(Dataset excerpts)
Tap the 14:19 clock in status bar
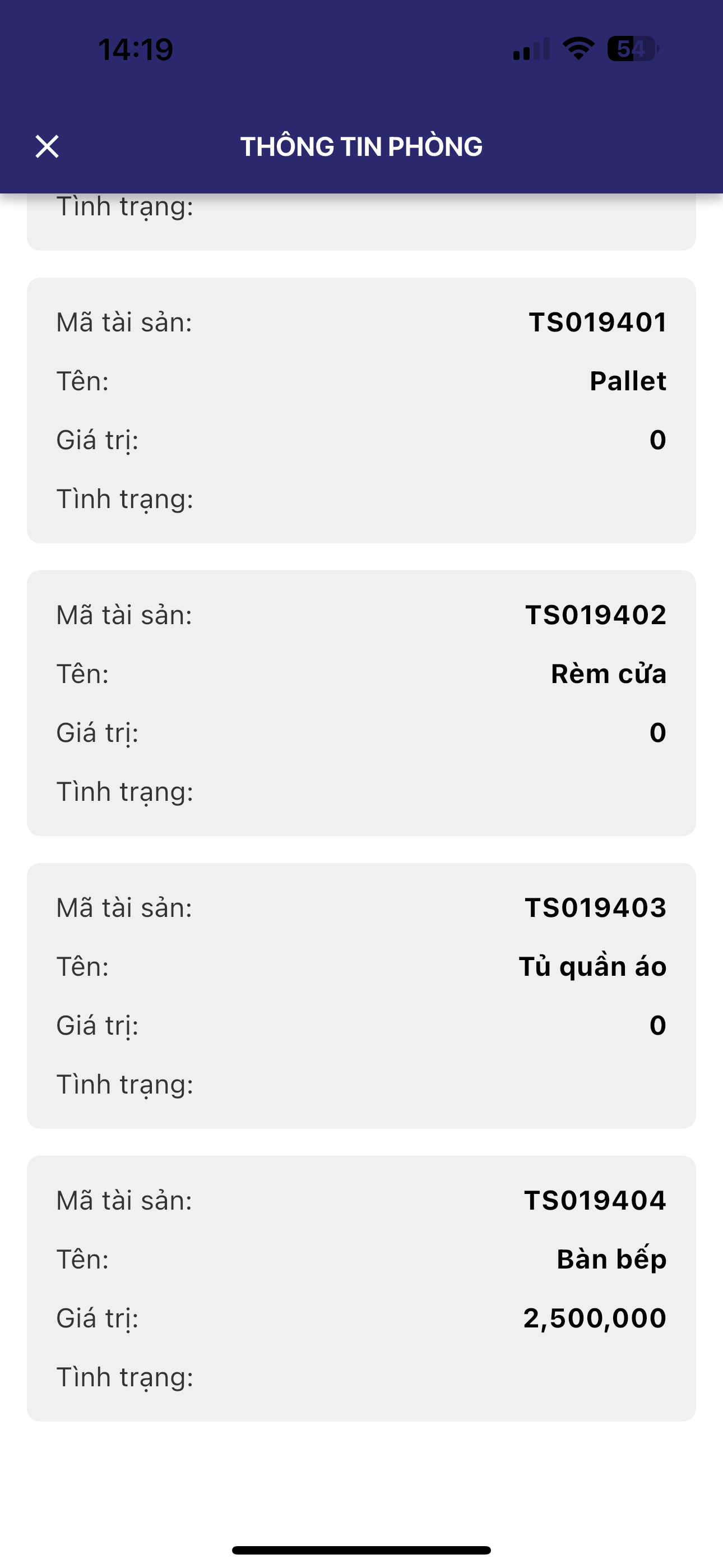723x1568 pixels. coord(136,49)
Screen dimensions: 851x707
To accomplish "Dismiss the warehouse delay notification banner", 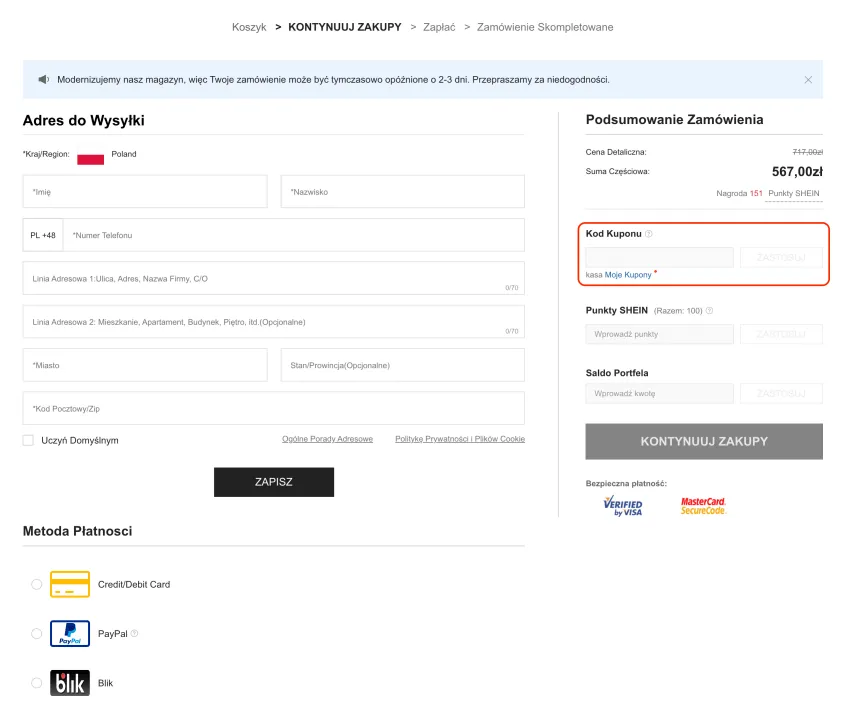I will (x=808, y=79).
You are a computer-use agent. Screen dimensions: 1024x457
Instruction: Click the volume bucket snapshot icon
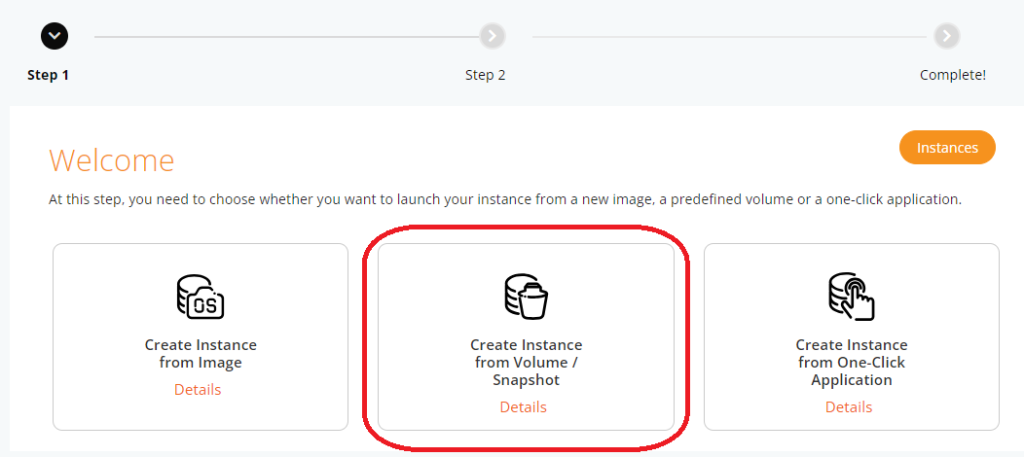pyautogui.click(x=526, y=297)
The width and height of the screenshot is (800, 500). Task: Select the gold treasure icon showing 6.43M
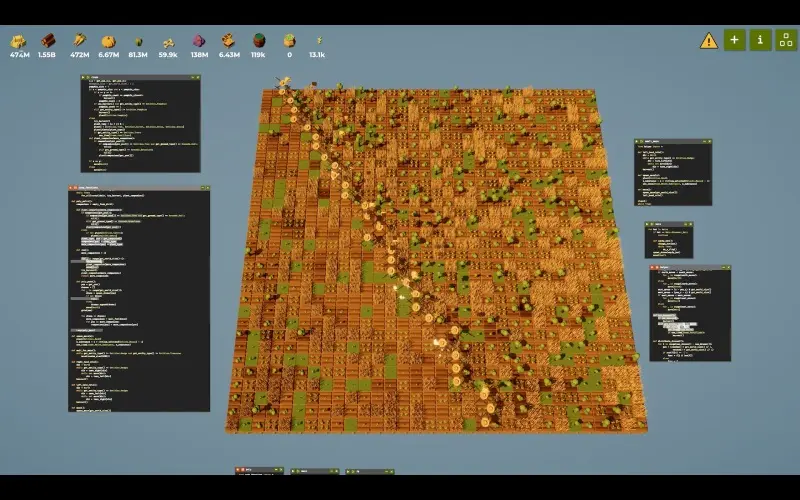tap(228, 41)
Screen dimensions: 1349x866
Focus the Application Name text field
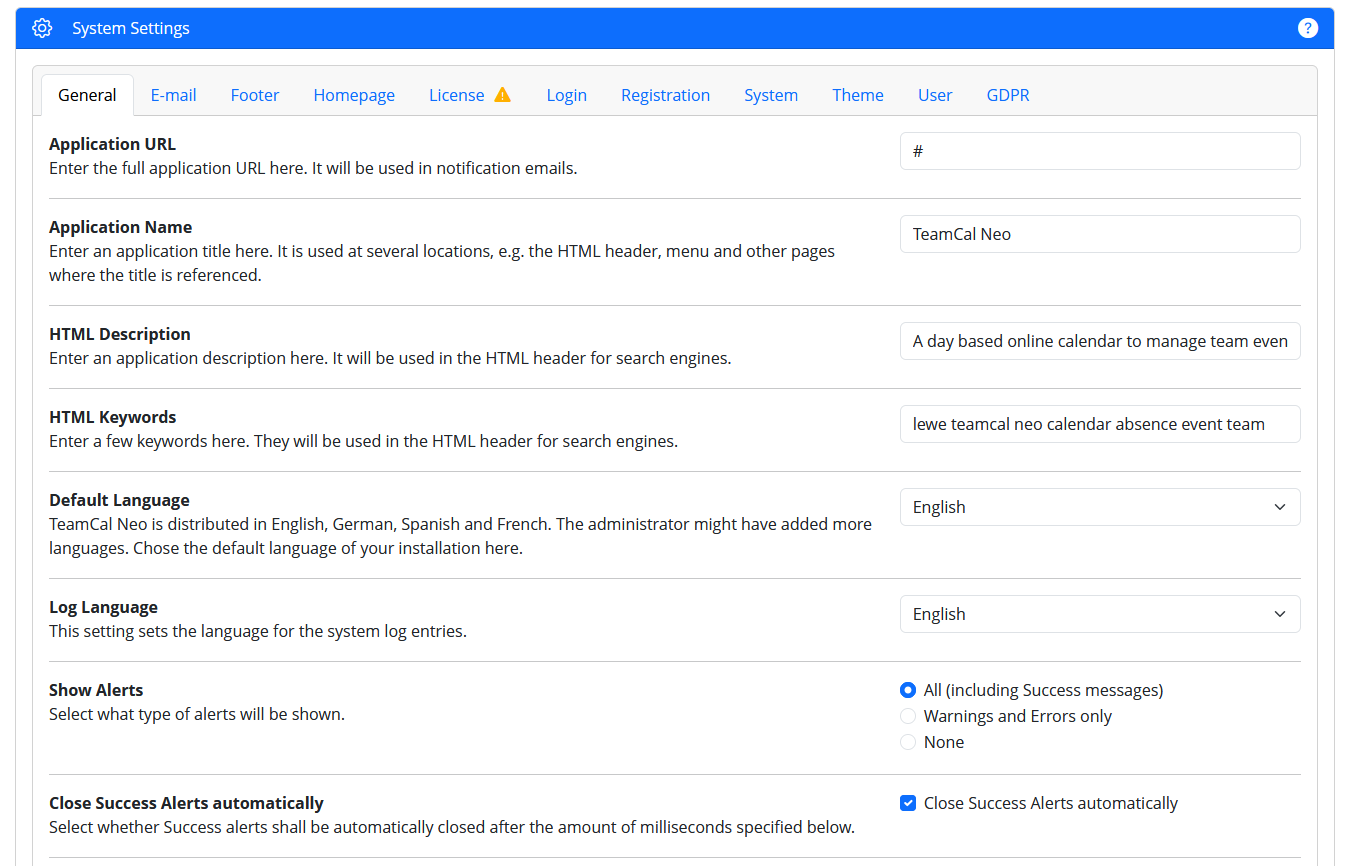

▸ What you will do:
Leave out the pictures, and extract exactly the lines from the one with "The width and" through the end of the records, both ends included.

▸ Solution for this problem:
The width and height of the screenshot is (800, 500). Task: Select the gold treasure icon showing 6.43M
tap(228, 41)
Screen dimensions: 1349x866
Focus the Application Name text field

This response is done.